EXERCISE PROMPT:
Write out the entries below word for word, starting at the very first line and ending with the line that contains "Action: tap(317, 283)", both included. Leave the pictures out of your answer.

= = = = =

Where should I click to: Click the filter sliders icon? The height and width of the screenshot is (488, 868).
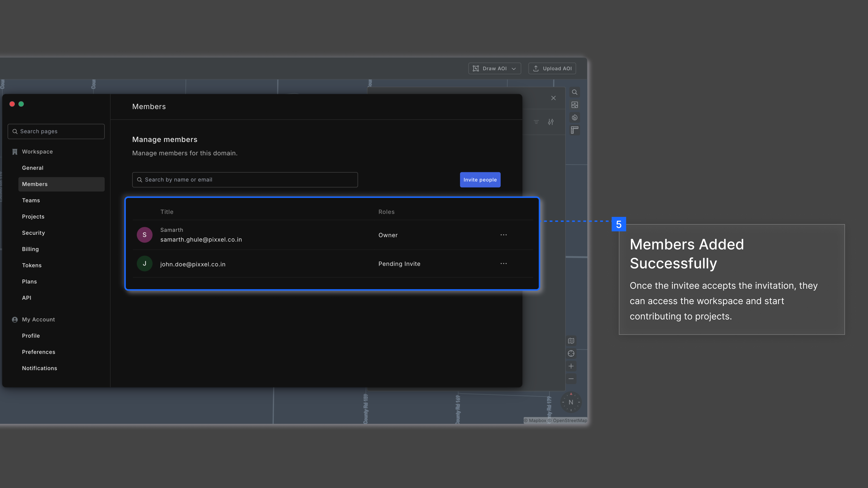(551, 122)
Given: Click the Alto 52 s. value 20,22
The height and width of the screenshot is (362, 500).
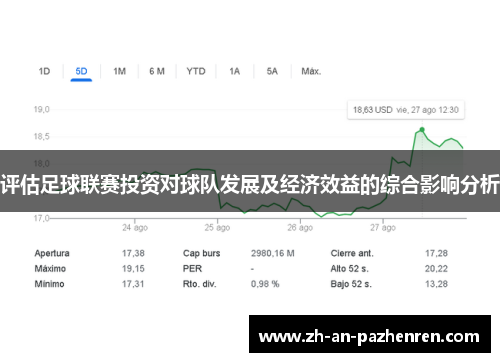Looking at the screenshot, I should (x=436, y=269).
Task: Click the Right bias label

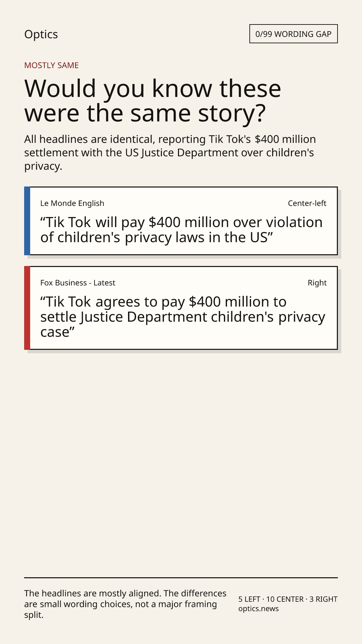Action: tap(317, 283)
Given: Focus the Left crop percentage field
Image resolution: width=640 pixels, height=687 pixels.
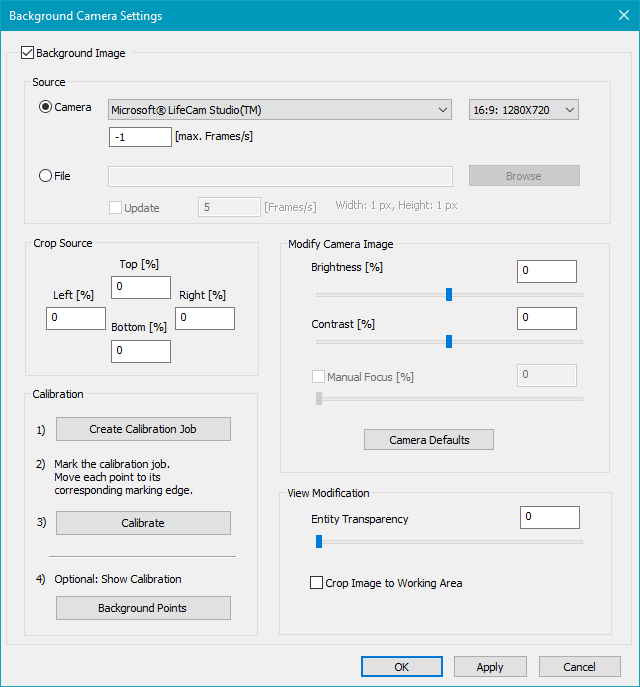Looking at the screenshot, I should click(x=75, y=318).
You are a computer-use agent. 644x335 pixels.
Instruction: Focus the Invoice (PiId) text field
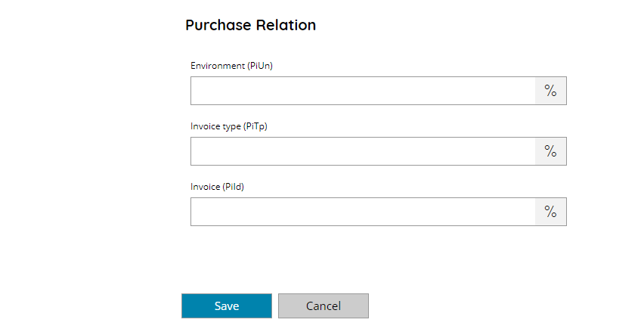363,212
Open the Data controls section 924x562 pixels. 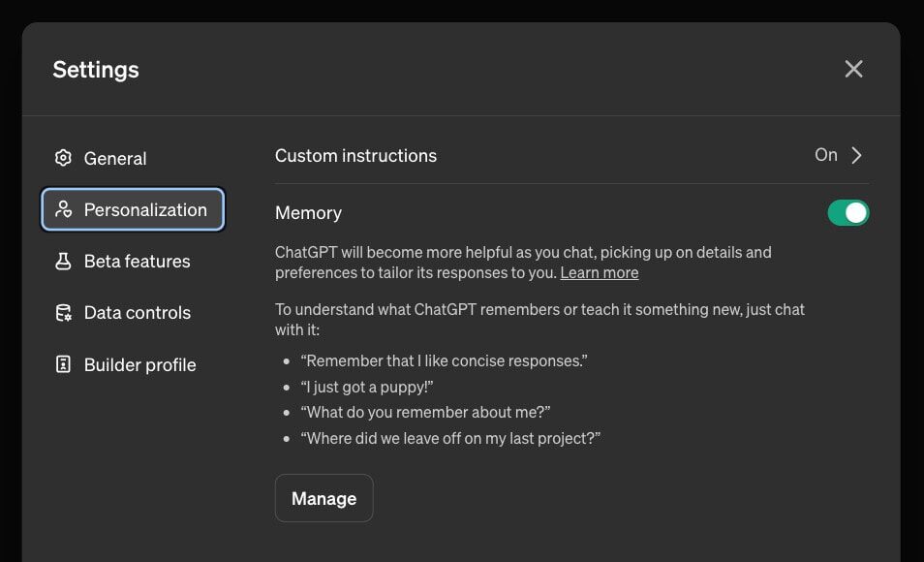137,313
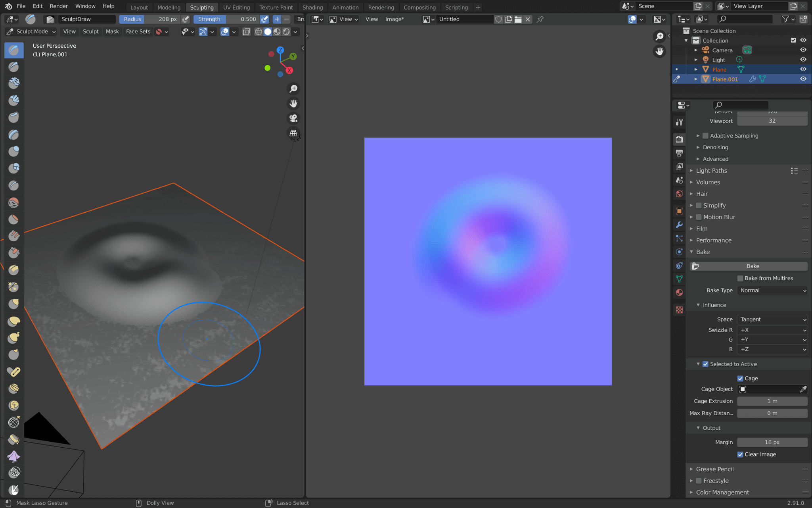
Task: Toggle the camera view icon
Action: (293, 118)
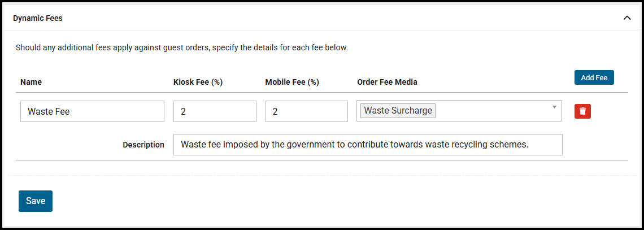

= = = = =

RESPONSE BELOW:
Where should I click to: Click the filter sliders icon? The height and width of the screenshot is (488, 868).
(551, 122)
Given: Click the Alto 52 s. value 20,22
The height and width of the screenshot is (362, 500).
Looking at the screenshot, I should (x=436, y=269).
Task: Click the Right bias label

Action: tap(317, 283)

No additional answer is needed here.